$17.99 DVD, $19.99 Blu-ray;
Stars Jonathan Rhys Meyers, Alec Baldwin, MyAnna Buring, Jo Martin, Michael Sirow, Pavan Grover, Anjul Nigam, Jake Hayes, Slavko Slobin, Kasia Koleczek.
Jonathan Rhys Meyers and Alec Baldwin head an otherwise no-star cast in a direct-to-video thriller being hyped as a “ticking clock scenario” even though the film’s running time is four minutes shy of the title. (97 Minutes refers to the amount of time hijacked flight 420 from Heathrow to JFK International has before running out of fuel.) A computer-generated aerial view of the Atlantic Ocean is the first thing we see before swooping down on a passenger airliner and gradually slinking across the fuselage playing Peeping Tom through the cabin windows. This all technique, no nuance approach has the same effect as chucking a monkey wrench in a 767 engine. A simple hijacking would be out of fashion by today’s wantonly adrenalized standards. Before the title hits the screen a flight attendant, air marshal, and the pilot are all dispatched with single, fatal, digital bullets. Banking on audiences’ built-in familiarity with the genre, writer/producer/co-star Pavan Grover and director Timo Vuorensola forgo character formalities, cook up a clever third act twist, and proceed to work backward with no cliche left deterred.
The tropes just keep on ticking. The five hijackers are incendiary, standing order Russkies, none of whom are particularly distinguishable save the mercenary troupe’s one female planenapper. Alex: Code Name Steak-Knife (Meyers) is the de rigueur inside man, a deep cover government operative free to move about the cabin. First things first: disengage the failsafe switch so neither terrorist pilot nor Director Hawkins’ (Baldwin) underlings at National Security Headquarters can commandeer the plane. Pilot Gill’s (Danny Bohnen) young but wise beyond his years son Sam is quick to catch on to the skyjacker’s game. Aware of the insurgent eavesdropping around the corner, Sam asks Interpol agent Alex how long he’s been a terrorist. He should have questioned his reasoning behind using the cabin as a shooting gallery. A stray bullet that pierces the hull causes a dip in cabin pressure. Is there a doctor on the flight manifest? Before departing to that big terminal in the sky, Gill must be medically revived just long enough to bring Alex up to speed on how to remedy a loss of cabin pressure. Sam blames Alex for killing his father in a brief yet most melodramatic fashion. It also helps to have a doc on board when wound up Alex resorts to that old stress-relieving standby, punching out a lavatory mirror. Unnecessary backstory abounds while Dr. Kim (MyAnna Buring) nurses Alex’s hand. In the big, histrionical poker game that is life, Alex sees Dr. Kim’s accidental murder of a patient and raises her one dead 7-year-old son.
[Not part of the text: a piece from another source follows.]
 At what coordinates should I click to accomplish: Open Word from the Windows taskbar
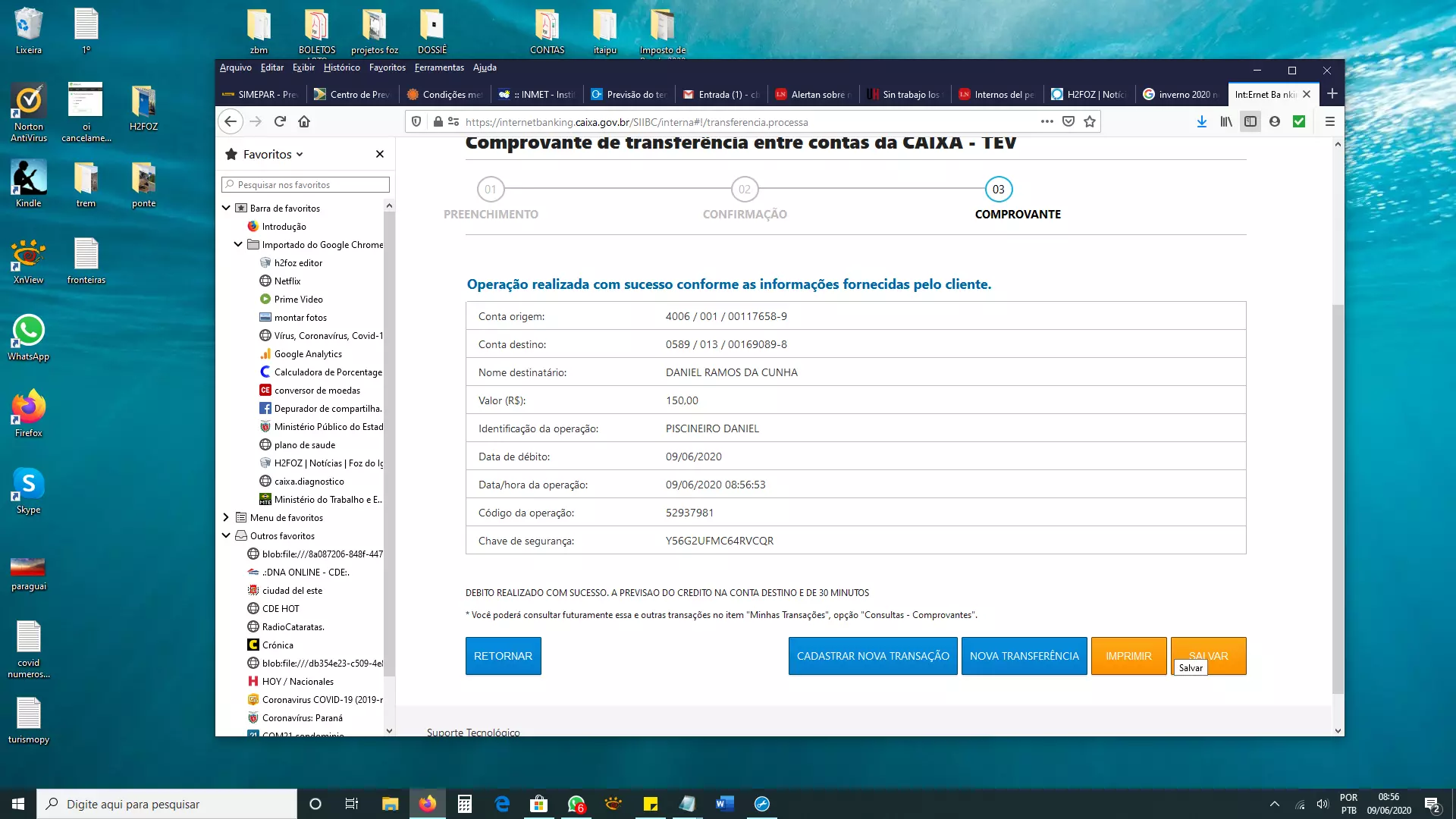[x=725, y=804]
A little more than three months after the accidental shooting of Halyna Hutchins on the set of Rust, Baldwin was in Aton, Hampshire beginning work on 97 Minutes. For his part, Baldwin barks orders through folded arms. One of the few character traits assigned to the terminally tuned-out Hawkins is a forced, continuous referral to aircraft as “birds.” The filming lasted 18 days, on which Baldwin probably spent four or five. His ability to deliver made-for-TV dialogue — “Some innocent people are going to die so that more innocent people will live” — while at the same time keeping his eyes from rolling back in his head is a testament to the actor’s inability to break character. Why did Baldwin opt for a gun crazy actioner over a comedy or romance for his first feature following the Rust tragedy? (At one point Alex details how any schmo with a 3D printer could construct a homemade gun with a two-bullet capacity.) Connected to the project for 18 months, Baldwin’s character was a custom build. There is a surprise twist about two-thirds of the way through that you won’t see coming, but who cares? Good films shock and amaze at every turn, not simply build to one twist before calling it a day. In that sense, 97 Minutes feels like three hours.